The 120 study-specific MRI examinations were performed from 15 June 2015 to 2 September 2016 at five centers in Norway, using identical protocols and 1.5-T scanners (Siemens Magnetom Avanto B19). The present study was based on sagittal T1W and T2W fast spin-echo images (=T1/T2) and sagittal STIR images (Table 1).

Table 1.

MRI parameters for sagittal fast spin-echo T1W, T2W, and STIR images of the lumbosacral spine.

Parameter	T1	T2	STIR
TR (ms)	575	3700	5530
TE (ms)	11	87	70
ETL	5	17	20
Acquisitions (n)	2	2	1
Concatenations (n)	2	1	1
Slices (n)	17	17	15
Matrix (frequency × phase)	384 × 269	384 × 269	320 × 224
FOV (mm)	300 × 300	300 × 300	300 × 300
Slice thickness (mm)	4.0	4.0	4.0
Interslice gap (mm)	0.4	0.4	0.4
Voxel size (mm)	1.1 × 0.8 × 4.0	1.1 × 0.8 × 4.0	1.3 × 0.9 × 4.0
Receiver bandwidth (Hz/px)	161	161	182
Phase encoding direction	Head to feet	Head to feet	Head to feet
Saturation pulses	None	Anterior, 30 mm	Anterior, 30 mm
Acquisition time (min:s)	1:48	1:49	1:58
Coverage	From above Th12 to below S2	From above Th12 to below S2	From above Th12 to below S2
Phase oversampling (%)	70	70	70
TI (ms)			160
PAT mode	Grappa	Grappa	None

MRI was performed on 1.5-T Magnetom Avanto scanners (Siemens) with B19 software using integrated spine array coil, but no surface coils.

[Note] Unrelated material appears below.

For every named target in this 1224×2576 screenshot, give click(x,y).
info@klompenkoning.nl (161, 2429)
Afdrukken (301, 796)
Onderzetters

ETL, echo train length; FOV, field of view; MRI, magnetic resonance imaging; PAT, parallel acquisition technique; STIR, short tau inversion recovery; TE, echo time; TI, inversion time; TR, repetition time.

Evaluation

Three radiologists, all with >10 years of experience in musculoskeletal MRI, independently evaluated the images. The first observer to open the MRI examination saved a mark on the lowest lumbar disc level. All observers reported this level as L5/S1. First, MCs were rated on T1/T2, blinded to other sequences. Later the observers rated STIR findings and decided whether any increased STIR signal was related to an MC visible on T1/T2. The observers were blinded to clinical outcome but knew that patients were preliminarily eligible for the trial. To align their understanding of procedures and rating criteria, the observers rated and discussed MCs and STIR findings in a pilot study (32 MRIs not included in the main study).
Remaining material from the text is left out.